North Korea’s Kim Jong Un personally supervised the launch of the country’s first-ever intercontinental ballistic missile in the wee hours of July 4, defying the US and international community at large.
But before the missile took flight, President Donald Trump had leaned on President Xi Jinping of China, North Korea’s main trading partner, to cut off the flow of funds to Kim.
While Trump seemed satisfied at first with Xi’s moves to curb trade with North Korea, he has recently soured on the relationship, tweeting that “Trade between China and North Korea grew almost 40% in the first quarter. So much for China working with us.”

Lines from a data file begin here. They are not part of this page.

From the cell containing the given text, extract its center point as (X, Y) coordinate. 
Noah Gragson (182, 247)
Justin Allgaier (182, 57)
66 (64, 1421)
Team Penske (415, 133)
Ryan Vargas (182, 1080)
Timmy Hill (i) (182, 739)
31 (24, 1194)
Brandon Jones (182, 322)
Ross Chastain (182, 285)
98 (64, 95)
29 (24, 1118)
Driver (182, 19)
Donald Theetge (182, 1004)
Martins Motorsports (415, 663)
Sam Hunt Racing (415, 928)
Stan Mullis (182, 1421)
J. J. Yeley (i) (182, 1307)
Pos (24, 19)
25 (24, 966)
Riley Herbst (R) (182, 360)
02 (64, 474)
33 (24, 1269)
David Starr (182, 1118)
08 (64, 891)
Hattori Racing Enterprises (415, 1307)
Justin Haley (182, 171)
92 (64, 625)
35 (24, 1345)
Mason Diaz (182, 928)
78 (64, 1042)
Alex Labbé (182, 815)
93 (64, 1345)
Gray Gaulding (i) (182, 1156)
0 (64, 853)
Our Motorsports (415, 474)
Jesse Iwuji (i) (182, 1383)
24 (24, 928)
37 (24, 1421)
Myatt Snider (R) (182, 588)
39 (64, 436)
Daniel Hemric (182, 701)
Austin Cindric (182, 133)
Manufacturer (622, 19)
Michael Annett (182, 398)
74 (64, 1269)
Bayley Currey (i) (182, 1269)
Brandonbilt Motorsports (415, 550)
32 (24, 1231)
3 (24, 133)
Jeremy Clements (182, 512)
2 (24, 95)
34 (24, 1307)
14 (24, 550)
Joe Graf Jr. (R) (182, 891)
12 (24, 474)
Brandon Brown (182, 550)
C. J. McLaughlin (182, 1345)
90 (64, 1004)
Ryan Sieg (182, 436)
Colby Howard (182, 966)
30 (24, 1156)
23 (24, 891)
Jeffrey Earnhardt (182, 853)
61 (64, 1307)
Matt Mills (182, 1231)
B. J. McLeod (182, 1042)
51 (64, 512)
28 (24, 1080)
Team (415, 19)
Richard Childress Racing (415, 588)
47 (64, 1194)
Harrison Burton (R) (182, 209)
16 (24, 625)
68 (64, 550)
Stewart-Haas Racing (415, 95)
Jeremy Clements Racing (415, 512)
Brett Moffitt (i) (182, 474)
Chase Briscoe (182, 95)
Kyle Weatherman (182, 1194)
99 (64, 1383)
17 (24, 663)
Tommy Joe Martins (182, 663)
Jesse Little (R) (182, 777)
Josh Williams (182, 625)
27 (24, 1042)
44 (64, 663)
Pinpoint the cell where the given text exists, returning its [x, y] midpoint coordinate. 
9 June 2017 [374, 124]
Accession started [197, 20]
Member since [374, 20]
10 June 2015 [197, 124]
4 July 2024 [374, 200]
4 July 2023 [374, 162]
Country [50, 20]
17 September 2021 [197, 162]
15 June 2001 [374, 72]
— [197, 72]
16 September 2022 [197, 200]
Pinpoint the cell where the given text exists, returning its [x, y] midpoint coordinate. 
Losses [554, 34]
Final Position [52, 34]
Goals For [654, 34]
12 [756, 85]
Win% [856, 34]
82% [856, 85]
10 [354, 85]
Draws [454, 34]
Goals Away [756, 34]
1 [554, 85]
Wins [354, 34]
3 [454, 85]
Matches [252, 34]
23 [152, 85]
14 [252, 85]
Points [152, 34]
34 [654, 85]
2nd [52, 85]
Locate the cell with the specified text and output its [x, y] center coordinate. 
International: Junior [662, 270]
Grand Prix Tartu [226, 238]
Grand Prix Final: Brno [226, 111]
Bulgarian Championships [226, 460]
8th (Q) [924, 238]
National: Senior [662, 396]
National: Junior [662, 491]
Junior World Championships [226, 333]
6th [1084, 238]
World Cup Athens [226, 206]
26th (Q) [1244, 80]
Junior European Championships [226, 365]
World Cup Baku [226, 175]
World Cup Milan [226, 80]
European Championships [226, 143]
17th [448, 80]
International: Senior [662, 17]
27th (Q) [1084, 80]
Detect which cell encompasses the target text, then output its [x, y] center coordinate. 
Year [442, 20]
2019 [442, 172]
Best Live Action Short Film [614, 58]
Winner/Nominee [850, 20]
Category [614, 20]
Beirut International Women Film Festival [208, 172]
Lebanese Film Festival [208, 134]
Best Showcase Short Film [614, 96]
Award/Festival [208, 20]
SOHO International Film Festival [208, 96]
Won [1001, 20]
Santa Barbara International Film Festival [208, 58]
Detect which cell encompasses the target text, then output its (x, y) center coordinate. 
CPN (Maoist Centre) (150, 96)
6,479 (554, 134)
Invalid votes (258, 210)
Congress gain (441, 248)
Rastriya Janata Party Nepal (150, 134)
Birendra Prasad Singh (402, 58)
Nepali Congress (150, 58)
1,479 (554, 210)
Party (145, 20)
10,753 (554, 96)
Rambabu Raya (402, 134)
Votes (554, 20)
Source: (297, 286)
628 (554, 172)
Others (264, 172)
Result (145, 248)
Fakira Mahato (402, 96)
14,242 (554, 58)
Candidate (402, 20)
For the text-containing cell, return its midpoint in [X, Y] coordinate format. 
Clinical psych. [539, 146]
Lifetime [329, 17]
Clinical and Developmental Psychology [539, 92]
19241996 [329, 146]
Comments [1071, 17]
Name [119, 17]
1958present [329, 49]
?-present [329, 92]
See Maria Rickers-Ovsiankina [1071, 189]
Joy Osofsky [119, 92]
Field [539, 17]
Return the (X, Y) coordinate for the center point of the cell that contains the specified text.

Bonnie Glaser, the director of the China Power Project at the Center for Strategic and International Studies told Business insider that while China has increased trade with North Korea about 37 per cent, it’s all been perfectly legal.
UN sanctions on North Korea target trade that could directly fund North Korea’s nuclear and ballistic missile programs, not regular trade that North Korea relies on for survival.
“Trade itself with North Korea is not illegal,” Glaser told Business Insider. “So the fact that China’s trade with North Korea is up almost 40% over the same period last year doesn’t say anything about whether China is complying with UN sanctions.”
China maintains that it has a weak diplomatic relationship with North Korea, which appears true. Xi has never visited Kim Jong Un in Pyongyang, and Kim has never been to Beijing. High-ranking officials with ties to China in North Korea have been executed at Kim’s order, sometimes with packs of dogs, sometimes with anti-aircraft guns.
But according to Gordon Chang, the author of “The Coming Collapse of China,” 90% of North Korea’s trade is done with China, accounting for 90% of its oil and, in some years, 100% of its aviation fuel, and if Xi wanted, he could bring North Korea to the verge of collapse in a heartbeat.
Writing in The Cipher Brief, Chang pointed out that after a provocative North Korean missile launch in 2003, China cut off its supply of oil to North Korea for three days. In no time, the Kim regime caved to international demands and sat down for the six-party talks on nuclear disarmament.
“China can disarm North Korea in the blink of an eye,” Chang wrote.
And it could do so by crippling North Korea’s economy — but at a huge cost to North Koreans.
Although the UN takes very seriously the prospect of an aggressive, nuclear-armed North Korea, economic warfare in the form of too-harsh sanctions would harm or kill civilians; China also supplies at least a third of North Korea’s food, according to Chang.
Additionally, China pressing North Korea to the point of regime collapse would contradict its interests, as Beijing doesn’t want to face a strong, democratic, unified Korea on its border that could play host to US military installations.
But North Korea, with its incessant nuclear provocations and nearly weekly missile tests, functions as a giant bull’s-eye for the US, though any military confrontation would run a high risk of going nuclear and killing hundreds of thousands, if not more.
“China will either decide to help us with North Korea or they won’t,” Trump said in an April interview with the Financial Times. “If they do, that will be very good for China, and if they don’t, it won’t be good for anyone.”
So as North Korea progresses toward a nuclear missile that can strike the US, China must decide how hard it’s willing to press the rogue Kim regime while considering its increasingly strained relationship with the US over supporting it.